Snow has arrived, Thanksgiving has come and gone, and now we prepare for the winter holidays. The holidays are a busy time of year, getting together with friends and family, rushing around shopping, putting up decorations and entertaining, all while trying to stay on top of your normal day to day activities.
For many individuals the holidays are filled with more stress than joy, and this stress is often demonstrated in physical aches and pains… one of the most common being headaches.
According to the National Headache Foundation, the prevalence of headaches is becoming more and more common with 1 of 6 people suffering from headaches every day. There are multiple different types of headaches from the common allergy headaches, tension-type headaches and hunger headaches to the severe migraine headaches, cluster headaches or even chronic daily headaches. Each headache is unique to each individual and that is why treatment for headaches is often very complicated and varies from person to person.
- Stress Management: Take a deep breath or several. Prioritize what needs to be done today, what can wait, or delegate things to others that can help you. Relax your body and your thoughts. Remember that you are doing the best you can and take a moment to be thankful for who you are, what you have, and how far you have come already.
- Diet Modifications: Food consumption high in chocolate, dairy, alcohol, fatty foods and caffeine tend to be common triggers for headaches. Mind what you are eating during this season and stay true to what nutrients your body needs versus what treats you crave.
- Exercise: Keep moving! The cold sometimes deters individuals from exercise, but anything from gentle stretching, yoga, and walking, to more vigorous activities like running, skiing, and snowshoeing are important to keep your blood flowing and your body healthy. Do something every day if possible.
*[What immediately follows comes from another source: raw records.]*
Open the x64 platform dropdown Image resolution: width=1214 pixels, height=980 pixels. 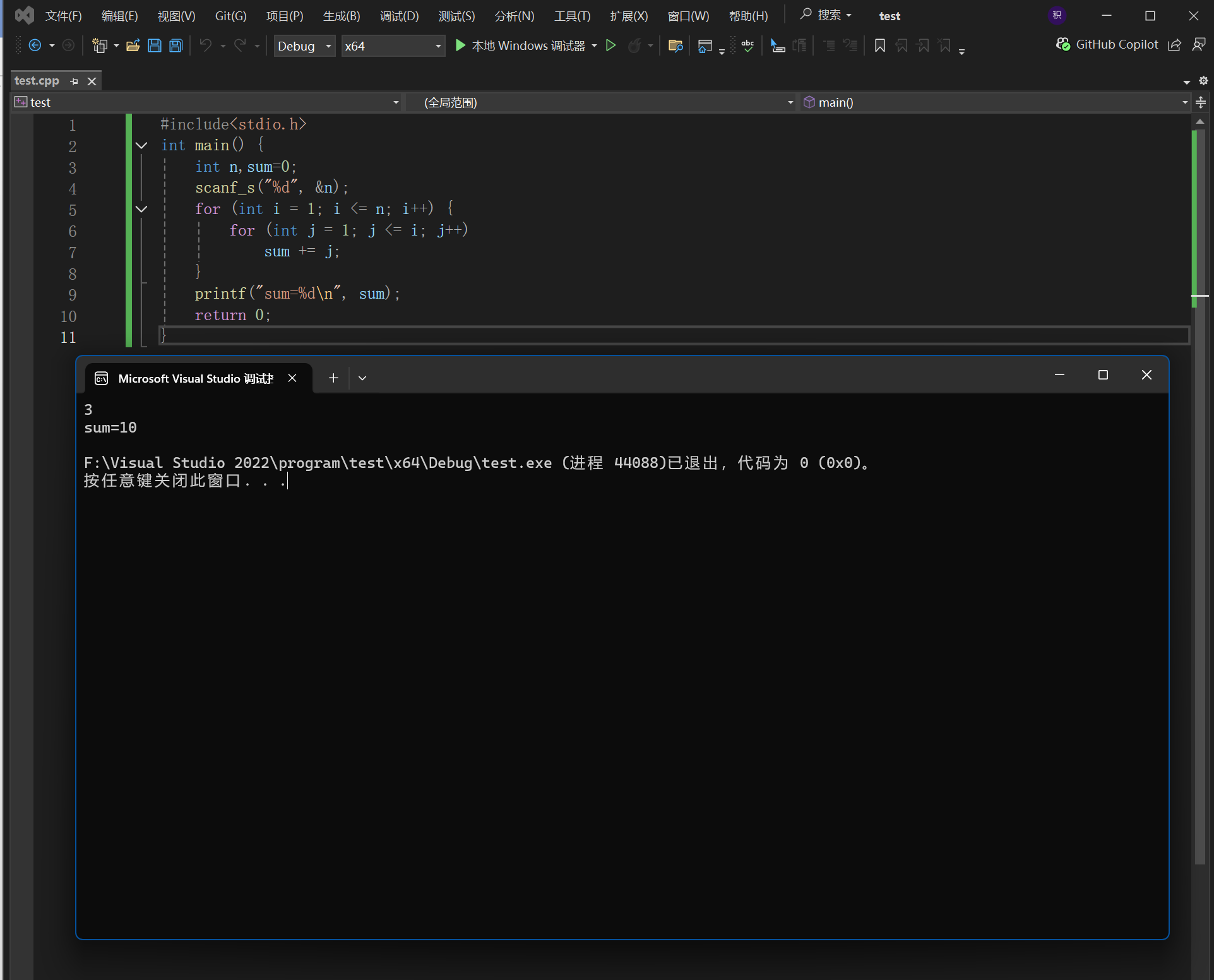[x=393, y=46]
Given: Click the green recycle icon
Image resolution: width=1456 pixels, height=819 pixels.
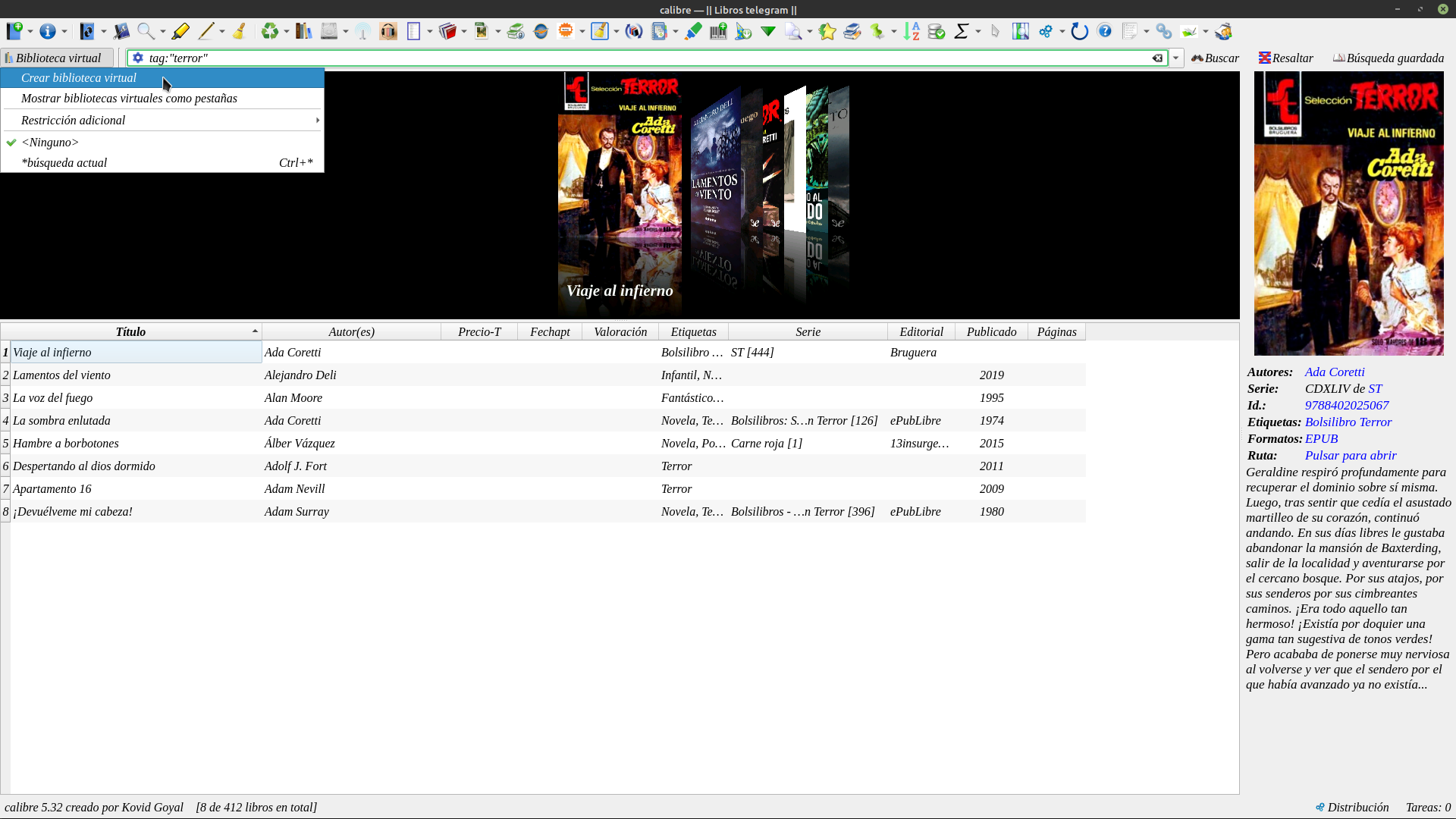Looking at the screenshot, I should point(269,31).
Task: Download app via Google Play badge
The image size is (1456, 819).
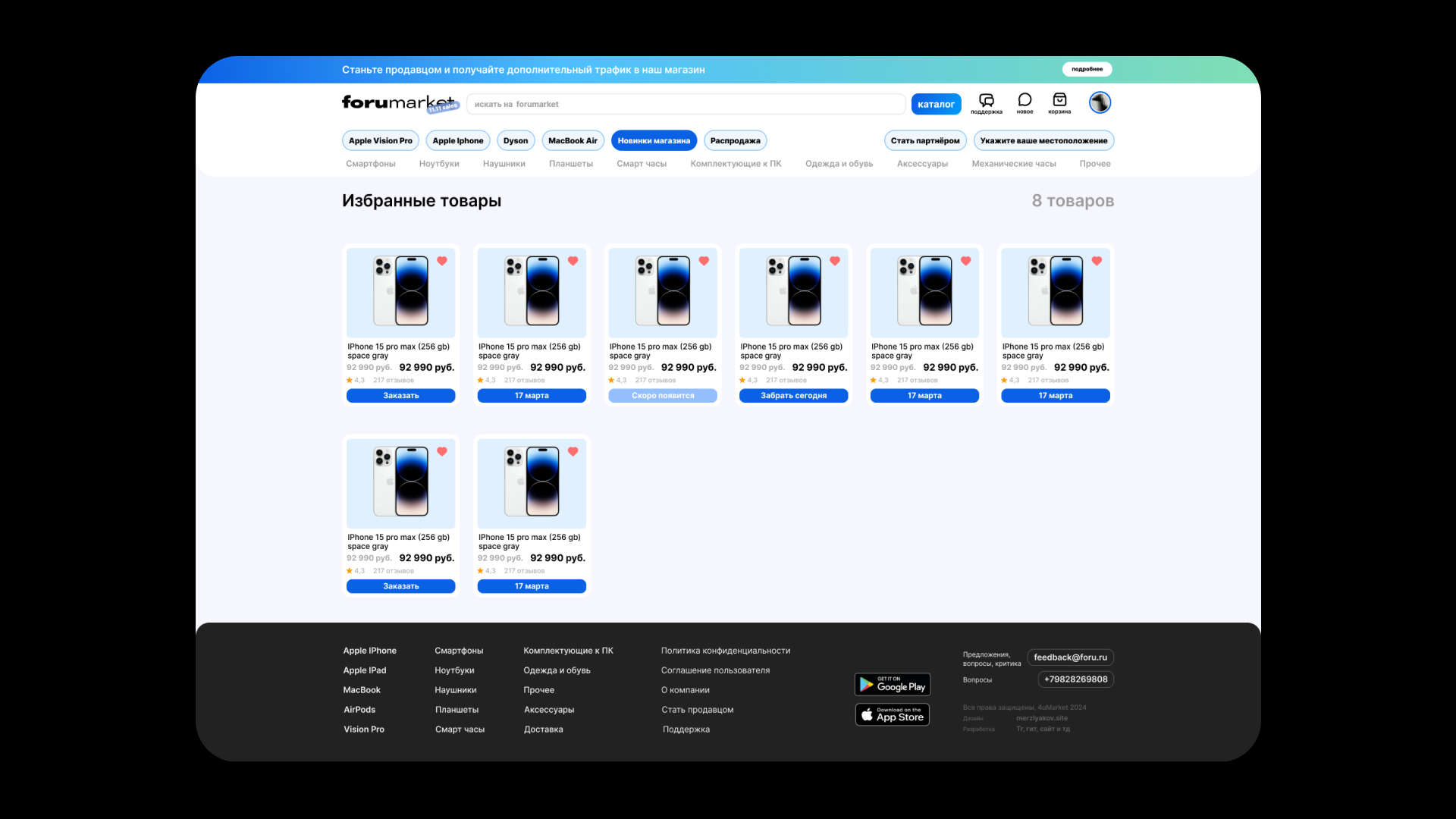Action: [x=893, y=685]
- Medical Treatment: Often these guidelines are not enough to get rid of the pain and more treatment is necessary. Talk to your primary care physician about your headaches for further information on types and treatments. Medications and over the counter drugs are frequently prescribed for headache pain, these medications will vary depending on the type of headache and on the individual. Medications have side effects, can be costly, and often are prescribed for when a headache occurs not as prevention. Physical therapy is frequently prescribed by physicians as an alternative to medication. Physical therapy will help decrease tension in muscles and improve improper neck alignment that can cause chronic daily headaches. These changes in your posture, muscles and neck joints can alleviate pain from headaches at the first session and prevent headaches from occurring in the future.
Use this guide to help you decrease your stress and headaches so that you can fully ENJOY the holidays!